Bei den Parlamentswahlen am 4. März dieses Jahres wurde das erstmals so richtig deutlich. Fünf Jahre zuvor waren die Nord-Irrlichter bei gerade einmal vier Prozent gelandet, nun votierten über 17 Prozent der Italiener für sie. Und seit dem Wahltag, während der langen Verhandlungen über ein gemeinsames Regierungsprogramm mit dem anderen Wahlsieger, der Protestbewegung MoVimento5Stelle und dem langen Streit mit dem Staatspräsidenten über eine solche Regierung, wächst der Zuspruch zu dieser radikalen Anti-EU und Anti-Migranten-Partei stetig weiter. Derzeit liegt sie in Umfragen bei etwa 25 Prozent.

Jetzt, während eine Übergangsregierung den Staat bis zu Neuwahlen verwalten soll, kann Matteo Salvini in Ruhe abwägen, was er will. Denn er hat gleich zwei Machtoptionen.
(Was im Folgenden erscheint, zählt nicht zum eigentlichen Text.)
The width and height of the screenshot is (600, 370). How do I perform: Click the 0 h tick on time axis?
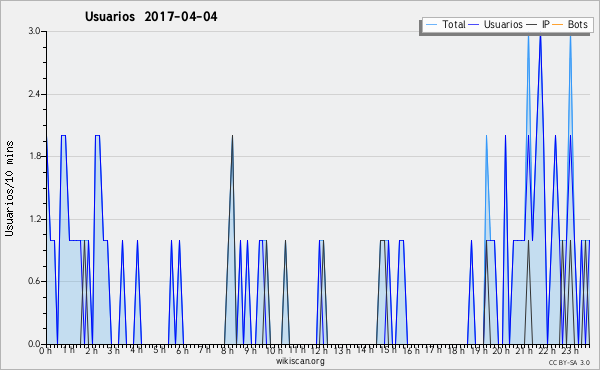click(x=45, y=350)
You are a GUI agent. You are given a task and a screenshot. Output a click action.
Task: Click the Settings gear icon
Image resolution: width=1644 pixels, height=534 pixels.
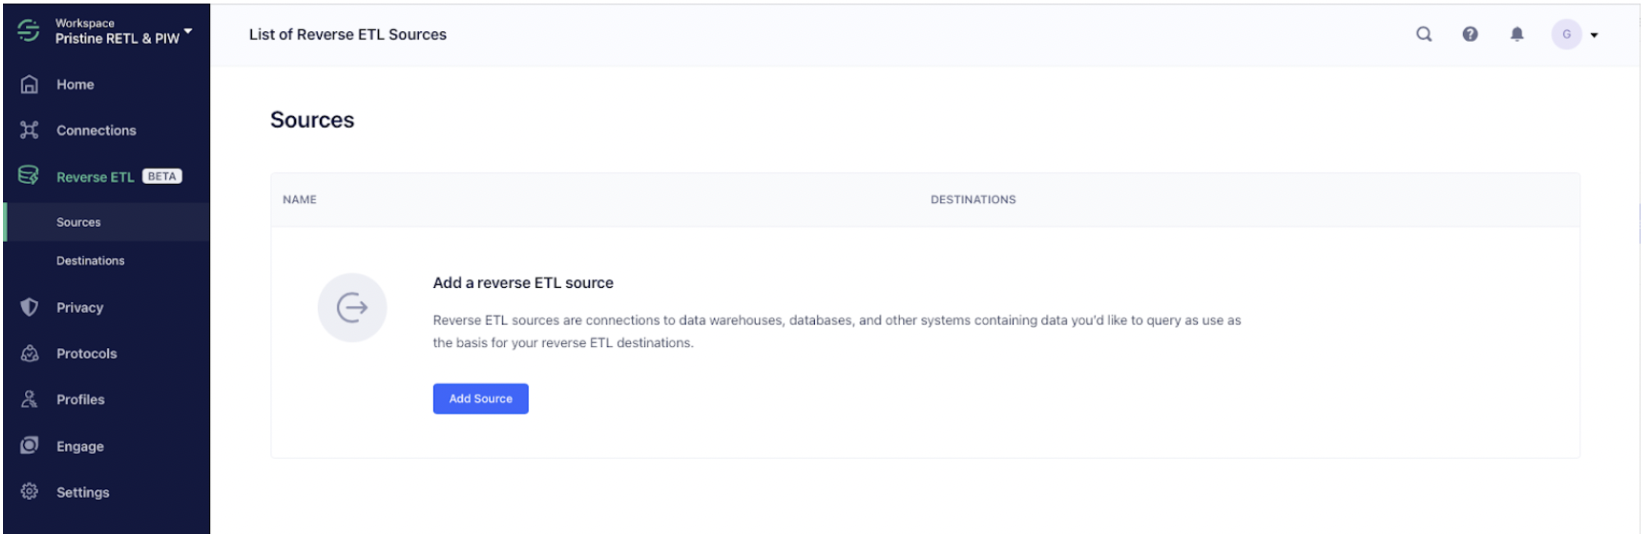[30, 492]
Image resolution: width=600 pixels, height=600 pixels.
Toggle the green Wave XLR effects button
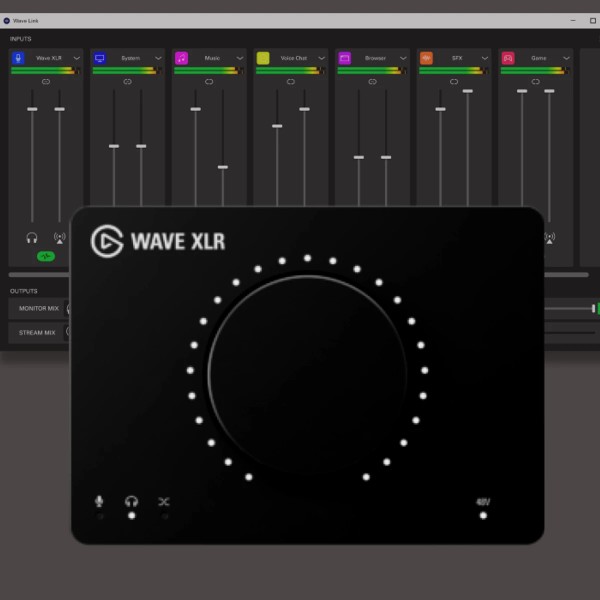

Die eine wäre die Wiedergeburt des zerbrochenen Rechtsbündnisses mit Silvio Berlusconis Partei Forza Italia und dem Sammelbecken der Postfaschisten, den Fratelli d'Italia (Brüdern Italiens). Nach heutigem Stand würde das Trio locker über 40 Prozent der Stimmen holen, womöglich sogar nah an die 50 kommen. Eine Regierungsmehrheit wäre wahrscheinlich. Der Vorteil: Die inneren Widersprüche der Partner sind geringer, das Regieren würde leichter als in der Variante zwei.
Diese wäre die Fortsetzung und Festigung der Allianz mit der 5-Sterne-Bewegung mit einem gemeinsamen Wahlauftritt. Diese bekäme, das zeigt eine von der Zeitung "La Stampa" am Dienstag veröffentlichte Simulation, womöglich sogar eine Zwei-Drittel-Mehrheit. Wenn die Wähler genauso abstimmen wie am 4. März, würde das Sterne-Lega-Duo gemeinsam 90 Prozent aller Direktmandate in Italien holen. Dazu kämen die proportional verteilten Sitze. Beides summierte sich, nach dieser Simulation, in den beiden Kammern des Parlaments auf 69 bzw. 68 Prozent der Sitze.

Diese Variante wäre mithin erfolgreicher, hätte aber den Keim des Streites beim Regieren in sich. Denn eigentlich sind die beiden Partner grundverschieden. Die Lega ist rechtsradikal, vertritt kleine Unternehmer, Facharbeiter, das Bürgertum des reichen Nordens. Deshalb verspricht sie Steuersenkungen in großem Umfang. Die internetbasierte Sterne-Bewegung wurde insbesondere von den Armen, den Arbeitslosen im Süden gewählt. Deshalb hat sie denen höhere Renten und ein Mindesteinkommen versprochen. Alles zusammen würde Italien an den Rand des Ruins bringen, das wollen die Wähler nun auch wieder nicht.